----- PAGE -----
Uniform Parenting and Dissolution of Marriage Acts
Two pieces of New Mexico legislation came into play in Chatterjee v King. The first, New Mexico’s Uniform Parenting Act, deals with who can be considered a child’s parent; the second, the Dissolution of a Marriage Act, delineates who and under what circumstances a person can request custody of a child.
Chatterjee’s “presumed natural parentage” rested on New Mexico’s Uniform Parent Act (UPA). The first UPA was federal. In 1973, the National Conference of Commissioners on Uniform State Laws proposed a Uniform Parentage Act that radically changed how parentage was determined in the United States. Prior to 1973, the laws of most states failed to identify two legal parents if the parents were not married. “Illegitimate” children did not benefit from the financial and legal benefits of having two legal parents. The UPA sought to provide a uniform way to identify two legal parents for children born in and out of wedlock. The New Mexico UPA, NMSA 1978, ¶¶ 40-11A-101 – 903 (2009, as amended through 2013) lists presumptions, or circumstances, that may be used to establish paternity in the law. It suffices to fulfill any of the presumptions to be held as a natural parent. Specifically, the UPA provides that a man is to be the natural father of a child if “…he resided in the same household with the child and openly held out the child as his own.” ¶ 40-11A-204(A)(5). Chatterjee indeed lived with the child and held the child out as her own, but Chatterjee was not a man.
-----
▸ **WRITTEN PROBLEM**:
Rewrite the passage on the Uniform Parenting and Dissolution of Marriage Acts from "Uniform Parenting and" to "of a child.", replacing "custody" with "guardianship". The data here comes from a different source.
----- GIVEN MATERIAL -----
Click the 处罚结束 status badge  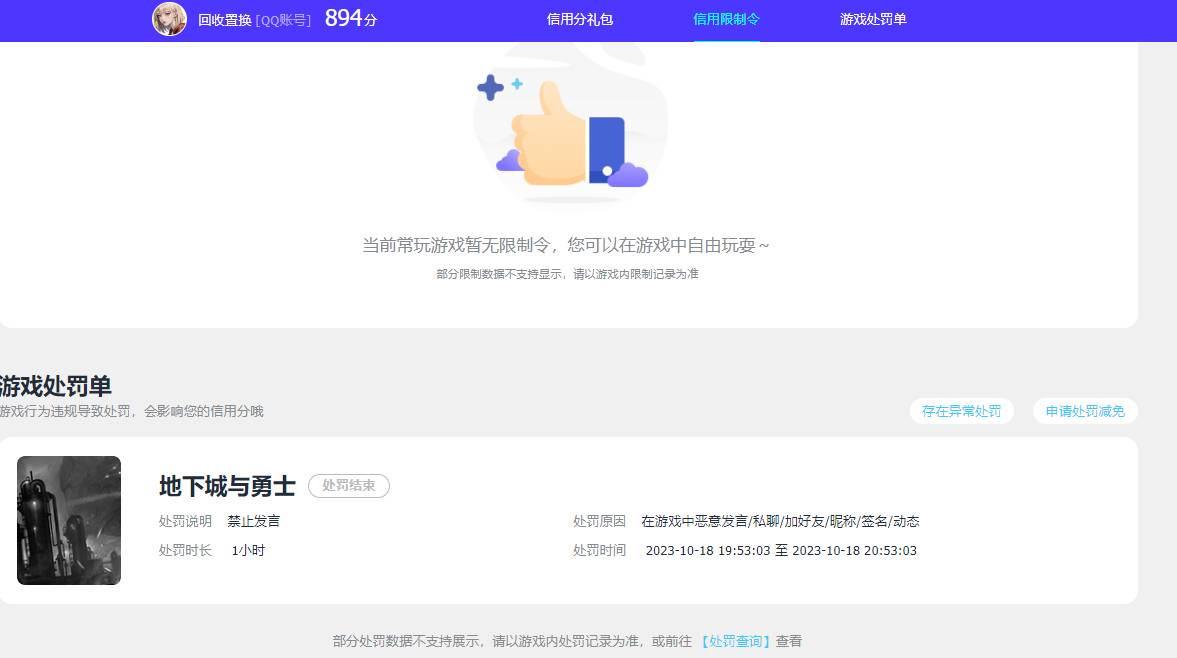click(x=348, y=486)
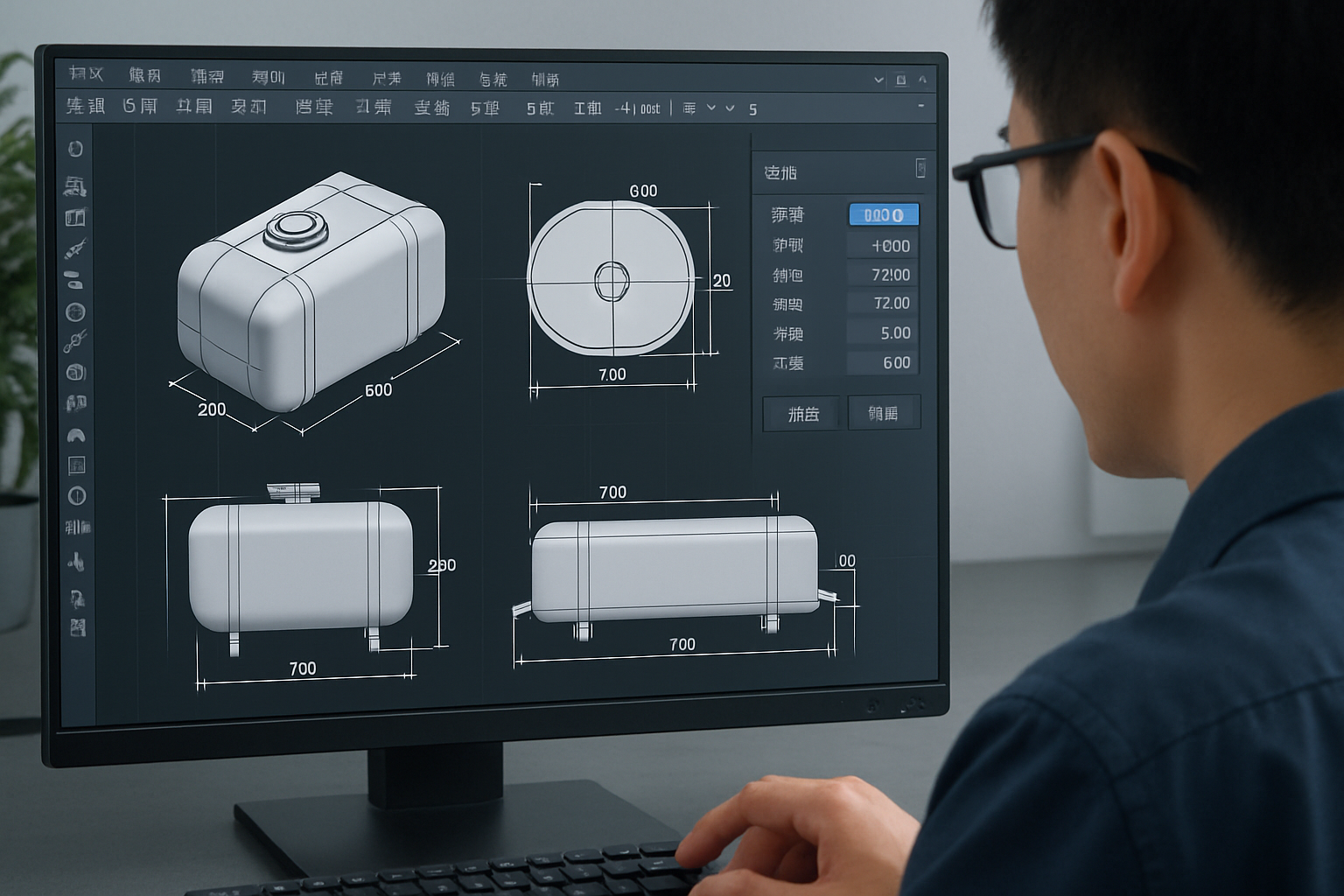The image size is (1344, 896).
Task: Select the framed square tool in left toolbar
Action: [76, 466]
-----
▸ **THE SOLUTION**:
Uniform Parenting and Dissolution of Marriage Acts
Two pieces of New Mexico legislation came into play in Chatterjee v King. The first, New Mexico’s Uniform Parenting Act, deals with who can be considered a child’s parent; the second, the Dissolution of a Marriage Act, delineates who and under what circumstances a person can request guardianship of a child.